Disease-specific studies have reported varying diagnostic CNV detection rates. For instance, an 18.92% diagnostic rate was achieved using exome-based CNV analysis in a retrospective study involving 74 families afflicted with neurodevelopmental disorders [19]. In our study, patient 1, under evaluation for neurodevelopmental delay and dysmorphic features, was found to possess a duplication in exons 6–9 of the HDAC8 gene, previously documented by Kaiser et al. [13], leading to a diagnosis of Cornelia de Lange Syndrome Type 5. In patient 2, initially diagnosed with Kabuki syndrome, our NGS-based CNV analysis identified a novel deletion in the KMT2D gene. In a compelling case, Patient 8, who exhibited neurodevelopmental delay and dysmorphic features akin to those seen in Kabuki syndrome, was found to carry a de novo, heterozygous, total deletion of the EIF5A and DLG4 genes. These genes are known to be associated with Faundes-Banka syndrome and Intellectual Developmental Disorder, autosomal dominant 62, respectively. Notably, Faundes-Banka syndrome, first described by Faundes et al. in 2021 [20], is a rare disorder that arises as a result of loss-of-function mutations in the EIF5A gene. Up until now, only seven patients with this syndrome have been reported. Intriguingly, among these patients, three initially presented with clinical features that mimicked Kabuki syndrome, reminiscent of our patient’s case [20]. By identifying this unusual genetic alteration, our study contributes to broadening both the clinical and molecular spectrum associated with Faundes-Banka syndrome.
A comprehensive study spearheaded by Ceyhan-Birsoy et al., meticulously evaluated over 1400 patients diagnosed with cardiomyopathy. Their efforts led to the discovery of clinically significant CNVs in approximately 0.63% of the examined population [21]. Notably, one of the affected genes identified among the detected deletions was the LAMP2 gene responsible for Danon disease, mirroring the genetic findings observed in patient 11 from our cohort. Evidence from previous research has indicated the presence of 12 substantial deletions in the LAMP2 gene [22]. While the work by Ceyhan-Birsoy et al. suggests that the majority of cardiomyopathy cases may not be precipitated by small-scale CNVs, it is essential to not rule out this possibility, especially in instances where the fundamental molecular cause remains unidentified.

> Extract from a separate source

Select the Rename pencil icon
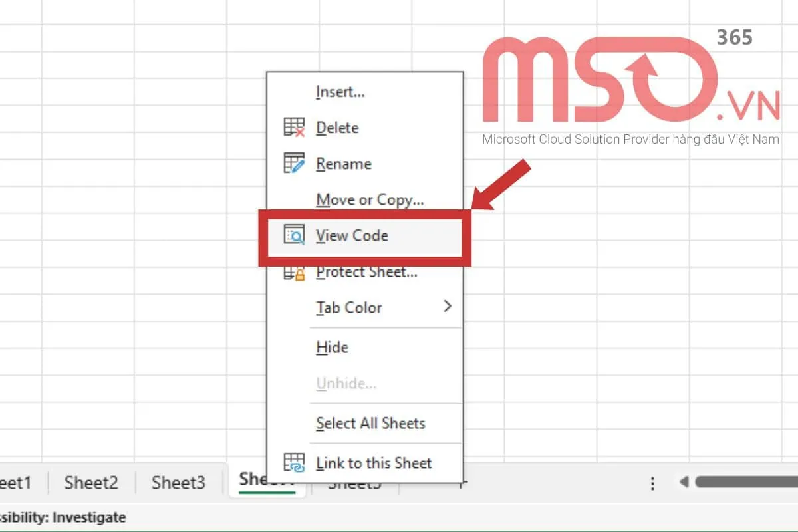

To our current knowledge, more than 80 genes have been implicated in the etiology of hereditary spastic paraplegias (HSPs) [23]. A recent comprehensive review conducted by Galatolo et al. [24], which synthesized findings from 19 WES studies, revealed that the rate of molecular etiology detection in HSPs stands at an aggregate of 49.7%. Despite these strides in understanding the genetic basis of HSPs, the role of CNVs in the onset and progression of these disorders remains insufficiently elucidated. Our study further contributes to this evolving field by identifying homozygous deletions in the ZFYVE26 and AP4S1 genes in two cases preliminarily diagnosed with HSP. These genes are known to be causative for Spastic Paraplegia 15 and Spastic Paraplegia 52, respectively. While the ZFYVE26 gene has had two major deletions previously reported in the Human Gene Mutation Database [22], our study has the distinction of reporting a substantial deletion in the AP4S1 gene for the first time.
In a study where 500 patients with inherited retinal diseases were evaluated, the molecular etiology of 8.8% of patients was successfully identified through the application of NGS-based CNV analysis [25]. This method was particularly effective in diagnosing a variety of ocular disorders. In one noteworthy case (Patient 10), a deletion in exon 19 of the RPGRIP1 gene associated with Cone-rod dystrophy 13 and Leber congenital amaurosis 6 was detected. The observed deletion has been previously documented and is one among 14 major deletions reported in the RPGRIP1 gene, according to the Human Gene Mutation Database [2, 22]. In another patient (Patient 12), who was evaluated for retinal dystrophy and postaxial polydactyly, exome-based CNV analysis was instrumental in identifying a homozygous deletion of exons 18 and 19 in the BBS9 gene which is responsible for Bardet-Biedl Syndrome type 9. Although deletions in exons 18 and 19 of the BBS9 gene had not been previously reported, the gene itself is not novel to CNV research, with a total of 11 different large deletions having been documented to date [22].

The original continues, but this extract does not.